There is a lot of talk in publishing about love. On the business side of the equation, editors and agents frequently mention the need to love a book in order to commit to shepherding it through the wilds of the publication process. On the creative side? I can only speak for myself. Writers (and artists of all stripes) create for their own reasons, and those reasons can change over time. A first book may be written for love, and the following written out of need for a paycheck. Sometimes a story is written for craft reasons–one of my beginnings is something I’m playing with because I want to test my limits when it comes to unreliable narrators–or in response to a prompt or an event or to enter into an ongoing conversation on a current topic. Sometimes it’s work for hire. Sometimes it’s fanfiction.
For me, at this point in my life, it is sometimes intellectual challenge, but only if there’s love as well. I’ve written before about the need to love my characters in order to write them.

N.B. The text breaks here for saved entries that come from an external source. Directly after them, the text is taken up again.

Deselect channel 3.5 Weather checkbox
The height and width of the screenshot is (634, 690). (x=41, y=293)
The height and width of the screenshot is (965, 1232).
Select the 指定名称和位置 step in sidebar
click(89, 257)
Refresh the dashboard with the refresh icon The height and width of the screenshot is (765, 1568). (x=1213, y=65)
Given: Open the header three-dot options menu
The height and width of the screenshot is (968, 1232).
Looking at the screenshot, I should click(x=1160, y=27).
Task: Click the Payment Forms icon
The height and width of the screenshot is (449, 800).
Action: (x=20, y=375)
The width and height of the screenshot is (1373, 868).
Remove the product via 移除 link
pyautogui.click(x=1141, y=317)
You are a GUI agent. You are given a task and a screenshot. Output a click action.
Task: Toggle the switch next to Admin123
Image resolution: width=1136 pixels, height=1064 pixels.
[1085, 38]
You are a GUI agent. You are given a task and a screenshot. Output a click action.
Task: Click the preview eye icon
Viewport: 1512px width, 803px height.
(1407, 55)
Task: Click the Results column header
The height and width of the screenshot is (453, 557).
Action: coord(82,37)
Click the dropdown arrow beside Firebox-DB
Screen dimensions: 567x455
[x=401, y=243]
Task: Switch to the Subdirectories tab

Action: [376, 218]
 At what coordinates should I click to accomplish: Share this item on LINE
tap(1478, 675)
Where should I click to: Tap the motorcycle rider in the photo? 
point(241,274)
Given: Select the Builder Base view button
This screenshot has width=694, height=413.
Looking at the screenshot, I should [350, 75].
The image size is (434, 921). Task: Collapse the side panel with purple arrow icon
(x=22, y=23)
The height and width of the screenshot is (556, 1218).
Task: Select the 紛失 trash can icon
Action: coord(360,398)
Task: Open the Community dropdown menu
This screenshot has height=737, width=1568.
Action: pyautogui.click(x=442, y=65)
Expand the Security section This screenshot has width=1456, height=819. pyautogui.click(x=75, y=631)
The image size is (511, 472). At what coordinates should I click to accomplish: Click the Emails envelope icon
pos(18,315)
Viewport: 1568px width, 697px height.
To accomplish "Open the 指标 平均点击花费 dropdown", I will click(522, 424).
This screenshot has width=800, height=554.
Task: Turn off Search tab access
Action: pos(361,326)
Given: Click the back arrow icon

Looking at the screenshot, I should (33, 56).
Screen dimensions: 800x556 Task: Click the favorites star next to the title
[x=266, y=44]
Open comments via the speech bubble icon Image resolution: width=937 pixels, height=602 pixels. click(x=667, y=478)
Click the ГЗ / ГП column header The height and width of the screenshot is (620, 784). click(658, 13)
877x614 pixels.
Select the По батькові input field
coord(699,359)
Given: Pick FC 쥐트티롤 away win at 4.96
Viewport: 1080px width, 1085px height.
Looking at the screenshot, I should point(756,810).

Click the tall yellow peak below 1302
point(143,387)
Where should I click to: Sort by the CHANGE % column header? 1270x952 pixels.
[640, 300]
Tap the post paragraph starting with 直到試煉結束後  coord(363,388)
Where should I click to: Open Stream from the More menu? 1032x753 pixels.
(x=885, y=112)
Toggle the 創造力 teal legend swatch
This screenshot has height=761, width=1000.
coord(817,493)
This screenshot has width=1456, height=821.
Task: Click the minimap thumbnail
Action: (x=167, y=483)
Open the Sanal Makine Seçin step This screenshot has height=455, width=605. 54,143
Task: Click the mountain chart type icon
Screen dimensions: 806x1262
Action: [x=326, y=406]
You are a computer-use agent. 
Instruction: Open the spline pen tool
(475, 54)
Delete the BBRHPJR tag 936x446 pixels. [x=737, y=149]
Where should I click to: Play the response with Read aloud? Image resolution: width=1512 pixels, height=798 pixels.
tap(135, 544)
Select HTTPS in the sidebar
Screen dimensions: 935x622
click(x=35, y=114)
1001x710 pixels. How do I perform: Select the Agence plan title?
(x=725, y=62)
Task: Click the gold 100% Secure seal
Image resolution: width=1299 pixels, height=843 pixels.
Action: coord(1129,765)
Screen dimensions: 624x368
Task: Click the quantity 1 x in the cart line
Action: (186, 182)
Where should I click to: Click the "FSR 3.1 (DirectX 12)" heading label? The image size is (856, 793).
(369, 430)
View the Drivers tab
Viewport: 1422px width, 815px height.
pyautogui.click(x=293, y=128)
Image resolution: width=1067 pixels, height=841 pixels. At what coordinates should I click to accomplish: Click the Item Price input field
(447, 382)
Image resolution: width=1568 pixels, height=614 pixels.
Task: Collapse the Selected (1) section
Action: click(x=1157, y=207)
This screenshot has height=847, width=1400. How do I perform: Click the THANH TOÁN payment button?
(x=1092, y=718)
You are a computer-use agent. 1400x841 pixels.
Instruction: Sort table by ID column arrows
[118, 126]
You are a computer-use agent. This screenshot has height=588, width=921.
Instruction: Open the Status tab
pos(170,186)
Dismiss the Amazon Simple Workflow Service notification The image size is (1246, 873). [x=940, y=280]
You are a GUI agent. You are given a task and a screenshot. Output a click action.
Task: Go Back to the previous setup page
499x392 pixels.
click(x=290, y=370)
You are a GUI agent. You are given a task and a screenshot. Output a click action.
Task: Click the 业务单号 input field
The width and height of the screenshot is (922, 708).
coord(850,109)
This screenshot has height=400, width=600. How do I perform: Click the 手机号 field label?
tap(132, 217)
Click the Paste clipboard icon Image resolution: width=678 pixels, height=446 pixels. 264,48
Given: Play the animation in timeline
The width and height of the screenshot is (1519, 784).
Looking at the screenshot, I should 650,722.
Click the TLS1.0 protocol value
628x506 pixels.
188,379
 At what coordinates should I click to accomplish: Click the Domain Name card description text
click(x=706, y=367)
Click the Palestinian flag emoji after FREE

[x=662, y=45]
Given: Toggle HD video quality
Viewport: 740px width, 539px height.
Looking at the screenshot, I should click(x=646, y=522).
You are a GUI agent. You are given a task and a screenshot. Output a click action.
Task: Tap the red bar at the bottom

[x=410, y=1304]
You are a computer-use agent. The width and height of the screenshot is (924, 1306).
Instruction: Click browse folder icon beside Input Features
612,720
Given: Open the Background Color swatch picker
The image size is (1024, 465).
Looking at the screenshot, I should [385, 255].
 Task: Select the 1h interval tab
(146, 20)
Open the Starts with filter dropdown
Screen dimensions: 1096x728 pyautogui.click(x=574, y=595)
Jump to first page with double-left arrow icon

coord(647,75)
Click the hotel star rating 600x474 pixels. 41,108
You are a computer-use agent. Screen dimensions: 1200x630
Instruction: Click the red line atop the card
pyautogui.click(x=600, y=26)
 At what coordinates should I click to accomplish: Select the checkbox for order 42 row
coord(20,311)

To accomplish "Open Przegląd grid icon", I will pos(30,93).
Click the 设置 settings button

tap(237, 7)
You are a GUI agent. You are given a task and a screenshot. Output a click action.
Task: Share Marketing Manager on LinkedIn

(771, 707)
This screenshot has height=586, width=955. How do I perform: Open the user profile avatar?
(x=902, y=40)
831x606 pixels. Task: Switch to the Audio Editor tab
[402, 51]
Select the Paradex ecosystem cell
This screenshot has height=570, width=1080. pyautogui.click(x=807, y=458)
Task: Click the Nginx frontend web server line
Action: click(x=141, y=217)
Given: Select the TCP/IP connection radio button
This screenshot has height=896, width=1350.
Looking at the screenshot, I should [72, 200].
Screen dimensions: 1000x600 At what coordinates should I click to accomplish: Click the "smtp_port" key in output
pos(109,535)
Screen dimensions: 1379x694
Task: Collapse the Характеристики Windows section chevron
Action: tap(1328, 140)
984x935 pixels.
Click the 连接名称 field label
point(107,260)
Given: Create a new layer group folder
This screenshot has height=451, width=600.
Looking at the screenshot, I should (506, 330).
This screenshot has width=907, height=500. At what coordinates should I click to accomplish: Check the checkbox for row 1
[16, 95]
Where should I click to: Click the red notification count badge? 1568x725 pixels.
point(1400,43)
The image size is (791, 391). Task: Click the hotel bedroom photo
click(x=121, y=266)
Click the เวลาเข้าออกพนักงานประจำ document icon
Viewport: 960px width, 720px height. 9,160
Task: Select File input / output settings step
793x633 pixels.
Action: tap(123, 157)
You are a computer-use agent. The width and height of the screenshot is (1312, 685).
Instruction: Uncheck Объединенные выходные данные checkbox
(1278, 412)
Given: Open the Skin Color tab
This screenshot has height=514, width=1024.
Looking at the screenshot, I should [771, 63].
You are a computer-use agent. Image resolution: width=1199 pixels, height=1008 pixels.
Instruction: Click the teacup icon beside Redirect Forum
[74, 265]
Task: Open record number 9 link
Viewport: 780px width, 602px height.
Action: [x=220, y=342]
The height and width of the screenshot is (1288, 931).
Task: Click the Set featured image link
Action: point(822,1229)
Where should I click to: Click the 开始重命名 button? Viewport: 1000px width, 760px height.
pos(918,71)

If they don’t mean something to me, I can’t make them mean something to anyone else. So all these beginnings, I do love them. There is nothing about their daisy selves that I don’t love. If not, I would be hard pressed to spend all those long, lonely, stolen hours with them.
But it’s an uncomplicated love. It’s loving the fresh and the shiny and the lovely. They are the easy children.
I think that there are always the other stories, for all of us. The ones that we need to tell, the ones that stretch us further, that challenge us more, that we cannot leave. They are the ones that light our heads and hearts on fire.
I find no shame in admitting that. We writers are pushed to see everything in business terms. We are told both to write what we love and to accept its rejection for being out of touch with market trends. To expose our inner landscapes and to grow a thicker skin.
I think it’s okay for us to talk about love when we talk about writing. The kind of love that makes me willing to go back to something again and again as the years pass. The kind of love that survives changes in needs and skills and experience. There’s so often shame in the ways writers talk about their work, a need to quantify it in terms of sales or awards garnered or requests for submissions. There’s the sense that we shouldn’t waste our precious time on things that are slow and difficult, that we should toss out the Velveteen Rabbit in favor of something unblemished.
Sometimes, though, it’s as simple and complicated as love. Sometimes it’s that one story we want to tell because it’s built of our lives in ways impossible for us to understand. It’s loving the problem child enough to stick by them through thick and thin, because there is no walking away when you love something that fully. It’s being okay with the beat of our unique writer hearts, whatever their rhythm.
Go ahead. Let the flames rise. Love that story.